É difícil imaginar que a natureza produza algo com total ausência de virtudes capaz de torná-lo por si só detestável, afinal, tudo tem um propósito e uma razão para existir, certo? Bem, talvez nem sempre...
Quando se trata dos fungos da família Phallaceae, também conhecidos como Cogumelos Chifre Fedido (stinkhorn mushrooms), existe apenas um lado: o absolutamente desagradável. Tudo nele, de seu nome, ao seu gosto, passando pela sua aparência e o ciclo de existência, são um testemunho ao horror escatológico.
O stinkhorn geralmente é encontrado aderido a troncos de árvores podres e raízes desterradas, crescendo como uma espécie de tumor esponjoso ou apêndice viscoso de coloração vibrante, sendo vermelho, roxo e laranja suas cores mais frequentes. Ele pode ter diferentes tamanhos, mas alguns agregados podem chegar a 20 ou 30 centímetros de largura e altura, algumas vezes até mais.
A forma dele também chama a atenção e lhe valeu o nome científico Phallus impudicus, algo como Falo sem Pudor. No século XVI, quando foi catalogado pela primeiras vez pelo botânico John Gerard, ele ganhou o apelido de "fungus virilis penis effigie" (ou seja efigie fungóide de penis viril). Isso tudo porque o fungo se assemelha em forma, tamanho e porque não dizer, aspecto geral, ao membro masculino em posição ereta. Observem as fotos e tirem as suas próprias conclusões a respeito.
Mas não é essa a característica mais estranha a respeito do fungo. Se fosse, isso estaria tudo bem, piadas de quinta série à parte... infelizmente há muito mais a respeito dele e estamos apenas começando.

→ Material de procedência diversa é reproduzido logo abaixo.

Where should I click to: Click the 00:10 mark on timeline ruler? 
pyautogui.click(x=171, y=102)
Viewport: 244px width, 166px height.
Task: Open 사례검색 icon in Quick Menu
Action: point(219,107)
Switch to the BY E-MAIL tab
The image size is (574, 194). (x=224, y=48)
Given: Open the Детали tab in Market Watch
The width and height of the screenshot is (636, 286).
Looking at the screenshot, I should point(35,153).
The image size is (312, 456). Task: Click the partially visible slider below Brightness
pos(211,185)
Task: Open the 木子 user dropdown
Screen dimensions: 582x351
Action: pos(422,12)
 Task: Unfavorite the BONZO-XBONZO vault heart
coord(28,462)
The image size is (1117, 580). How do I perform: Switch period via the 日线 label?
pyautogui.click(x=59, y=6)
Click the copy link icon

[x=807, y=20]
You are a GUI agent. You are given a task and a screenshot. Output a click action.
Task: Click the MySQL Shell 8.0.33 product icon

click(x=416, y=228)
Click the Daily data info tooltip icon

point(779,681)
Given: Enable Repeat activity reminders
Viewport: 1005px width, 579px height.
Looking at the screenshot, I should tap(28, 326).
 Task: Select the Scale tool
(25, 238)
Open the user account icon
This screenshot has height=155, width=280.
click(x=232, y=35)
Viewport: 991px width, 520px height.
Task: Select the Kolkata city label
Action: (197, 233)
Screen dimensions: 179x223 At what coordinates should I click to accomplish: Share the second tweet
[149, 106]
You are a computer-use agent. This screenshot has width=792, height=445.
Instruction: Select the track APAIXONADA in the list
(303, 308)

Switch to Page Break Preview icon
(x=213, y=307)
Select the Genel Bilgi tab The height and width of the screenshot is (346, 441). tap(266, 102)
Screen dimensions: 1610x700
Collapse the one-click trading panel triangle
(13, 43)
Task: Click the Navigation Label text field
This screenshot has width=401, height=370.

É fácil presumir a existência dessas estruturas fungoides mesmo à distância em seu habitat natural, as florestas tropicais. Antes mesmo de encontrá-los é possível sentir seu cheiro nauseante que se espalha por uma área bastante ampla. Descrito como uma mistura medonha de esterco, esgoto cru e putrefação, o fedor é tão pronunciado que pessoas sensíveis expostas a ele não raramente são acometidas de uma onda de asco e repulsão, tão forte que acabam vomitando ou perdendo a consciência. Há casos de indivíduos desmaiando e sofrendo uma forte reação alérgica que literalmente afeta seu olfato por semanas - ou seja, as pessoas deixam de registrar odores quando expostas a ele.
Não por acaso, esse fedor medonho age como uma espécie de ima para insetos, em especial moscas. Ao redor de cogumelos chifre fedido proliferam verdadeiras nuvens de moscas, de todos os tamanhos e tipos, em especial blowflies, as nossas varejeiras. O odor do fungo é tão convidativo que afeta as moscas fazendo com que elas se sintam especialmente interessadas em procriar. E como essas diabinhas se multiplicam! Alguma centenas de moscas se tornam milhares em pouco tempo. O ar, saturado pelas emanações repulsivas do cogumelo acaba sendo tomado por milhares de moscas que prenhes e inchadas, zunem e zumbem sem parar, numa cacofonia interminável.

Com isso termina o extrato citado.